From: Tom Lane <tgl(at)sss(dot)pgh(dot)pa(dot)us>
To: Thomas Munro <thomas(dot)munro(at)enterprisedb(dot)com>
Cc: Simon Riggs <simon(at)2ndquadrant(dot)com>, Alvaro Herrera <alvherre(at)2ndquadrant(dot)com>, Pg Hackers <pgsql-hackers(at)postgresql(dot)org>
Subject: Re: [COMMITTERS] pgsql: Replication lag tracking for walsenders
Date: 2017-04-22 15:41:01
Message-ID: 4219.1492875661@sss.pgh.pa.us
Views: Raw Message | Whole Thread | Download mbox | Resend email
Thread:
Lists: pgsql-committers pgsql-hackers

Thomas Munro <thomas(dot)munro(at)enterprisedb(dot)com> writes:
> The assertion fails reliably for me, because standby2's reported write
> LSN jumps backwards after the timeline changes: for example I see
> 3020000 then 3028470 then 3020000 followed by a normal progression.
> Surprisingly, 004_timeline_switch.pl reports success anyway. I'm not
> sure why the test fails sometimes on tern, but you can see that even
> when it passed on tern the assertion had failed.

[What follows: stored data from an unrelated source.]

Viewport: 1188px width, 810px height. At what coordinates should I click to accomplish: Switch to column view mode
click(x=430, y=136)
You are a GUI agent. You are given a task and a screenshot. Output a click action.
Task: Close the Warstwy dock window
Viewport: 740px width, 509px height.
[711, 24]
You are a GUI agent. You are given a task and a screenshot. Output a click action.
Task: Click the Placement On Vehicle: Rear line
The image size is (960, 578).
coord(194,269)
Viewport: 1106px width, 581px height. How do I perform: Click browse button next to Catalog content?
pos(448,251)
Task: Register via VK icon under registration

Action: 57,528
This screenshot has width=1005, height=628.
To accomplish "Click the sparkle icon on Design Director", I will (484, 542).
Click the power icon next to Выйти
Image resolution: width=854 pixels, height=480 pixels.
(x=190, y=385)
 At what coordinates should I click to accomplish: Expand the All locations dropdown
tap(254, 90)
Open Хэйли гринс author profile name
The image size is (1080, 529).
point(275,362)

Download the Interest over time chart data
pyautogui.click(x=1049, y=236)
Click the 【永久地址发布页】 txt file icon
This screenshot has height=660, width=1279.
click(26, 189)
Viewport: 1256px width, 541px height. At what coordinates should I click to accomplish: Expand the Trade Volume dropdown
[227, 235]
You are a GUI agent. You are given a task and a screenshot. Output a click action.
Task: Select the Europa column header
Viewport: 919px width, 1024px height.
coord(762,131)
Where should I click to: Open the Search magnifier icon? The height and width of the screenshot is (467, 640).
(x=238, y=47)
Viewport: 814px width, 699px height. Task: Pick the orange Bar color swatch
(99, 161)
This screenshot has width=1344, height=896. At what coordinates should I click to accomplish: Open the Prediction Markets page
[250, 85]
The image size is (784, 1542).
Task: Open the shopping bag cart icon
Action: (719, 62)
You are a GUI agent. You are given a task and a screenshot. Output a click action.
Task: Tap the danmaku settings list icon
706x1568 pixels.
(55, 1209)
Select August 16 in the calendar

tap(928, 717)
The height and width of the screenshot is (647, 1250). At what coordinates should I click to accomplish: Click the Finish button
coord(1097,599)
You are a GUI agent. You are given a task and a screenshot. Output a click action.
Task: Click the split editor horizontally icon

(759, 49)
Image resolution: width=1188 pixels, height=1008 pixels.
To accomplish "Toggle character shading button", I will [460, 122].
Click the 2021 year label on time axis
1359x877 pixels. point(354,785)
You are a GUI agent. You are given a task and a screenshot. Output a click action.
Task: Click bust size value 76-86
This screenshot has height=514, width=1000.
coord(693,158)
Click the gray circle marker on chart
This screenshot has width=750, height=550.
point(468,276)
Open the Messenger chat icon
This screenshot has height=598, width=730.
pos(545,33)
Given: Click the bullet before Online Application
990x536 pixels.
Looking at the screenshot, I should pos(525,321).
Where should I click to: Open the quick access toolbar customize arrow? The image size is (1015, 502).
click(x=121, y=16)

Whoa. This just turned into a much larger can of worms than I expected.
How can it be that processes are getting assertion crashes and yet the
test framework reports success anyway? That's impossibly
broken/unacceptable.

Looking closer at the tern report we started the thread with, there
are actually TWO assertion trap reports, the one Alvaro noted and
another one in 009_twophase_master.log:

TRAP: FailedAssertion("!(*ptr == ((TransactionId) 0) || (*ptr == parent && overwriteOK))", File: "subtrans.c", Line: 92)

When I run the recovery test on my own machine, it reports success
(quite reliably, I tried a bunch of times yesterday), but now that
I know to look:

$ grep TRAP tmp_check/log/*
tmp_check/log/009_twophase_master.log:TRAP: FailedAssertion("!(*ptr == ((TransactionId) 0) || (*ptr == parent && overwriteOK))", File: "subtrans.c", Line: 92)

So we now have three problems not just one:

* How is it that the TAP tests aren't noticing the failure? This one,
to my mind, is a code-red situation, as it basically invalidates every
TAP test we've ever run.

* If Thomas's explanation for the timeline-switch assertion is correct,
why isn't it reproducible everywhere?

* What's with that second TRAP?

> Here is a fix for the assertion failure.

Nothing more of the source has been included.